Write the records below out again. Match them exactly.

[[ Records for the exercise, beginning ]]

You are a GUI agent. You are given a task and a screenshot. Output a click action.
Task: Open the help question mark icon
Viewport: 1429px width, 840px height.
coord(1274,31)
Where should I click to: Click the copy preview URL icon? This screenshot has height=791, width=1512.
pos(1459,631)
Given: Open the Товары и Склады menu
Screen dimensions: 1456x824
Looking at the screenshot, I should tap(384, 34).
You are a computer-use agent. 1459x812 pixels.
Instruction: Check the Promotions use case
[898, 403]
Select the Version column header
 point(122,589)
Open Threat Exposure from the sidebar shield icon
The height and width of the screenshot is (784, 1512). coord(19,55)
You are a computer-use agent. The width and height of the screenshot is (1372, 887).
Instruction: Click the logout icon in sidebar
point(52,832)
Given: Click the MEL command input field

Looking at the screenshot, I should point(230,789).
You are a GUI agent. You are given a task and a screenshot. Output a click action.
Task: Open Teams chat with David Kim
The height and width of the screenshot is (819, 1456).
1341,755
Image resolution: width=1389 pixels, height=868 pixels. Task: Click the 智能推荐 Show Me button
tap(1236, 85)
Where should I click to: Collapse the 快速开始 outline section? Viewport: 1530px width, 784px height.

[[ Records for the exercise, end ]]

## Response
You are a GUI agent. You are given a task and a screenshot. Output a click action.
Task: Open the help question mark icon
Viewport: 1429px width, 840px height.
coord(1274,31)
Where should I click to: Click the copy preview URL icon? This screenshot has height=791, width=1512.
pos(1459,631)
Given: Open the Товары и Склады menu
Screen dimensions: 1456x824
Looking at the screenshot, I should tap(384, 34).
You are a computer-use agent. 1459x812 pixels.
Instruction: Check the Promotions use case
[898, 403]
Select the Version column header
 point(122,589)
Open Threat Exposure from the sidebar shield icon
The height and width of the screenshot is (784, 1512). coord(19,55)
You are a computer-use agent. The width and height of the screenshot is (1372, 887).
Instruction: Click the logout icon in sidebar
point(52,832)
Given: Click the MEL command input field

Looking at the screenshot, I should point(230,789).
You are a GUI agent. You are given a task and a screenshot. Output a click action.
Task: Open Teams chat with David Kim
The height and width of the screenshot is (819, 1456).
1341,755
Image resolution: width=1389 pixels, height=868 pixels. Task: Click the 智能推荐 Show Me button
tap(1236, 85)
Where should I click to: Collapse the 快速开始 outline section? Viewport: 1530px width, 784px height.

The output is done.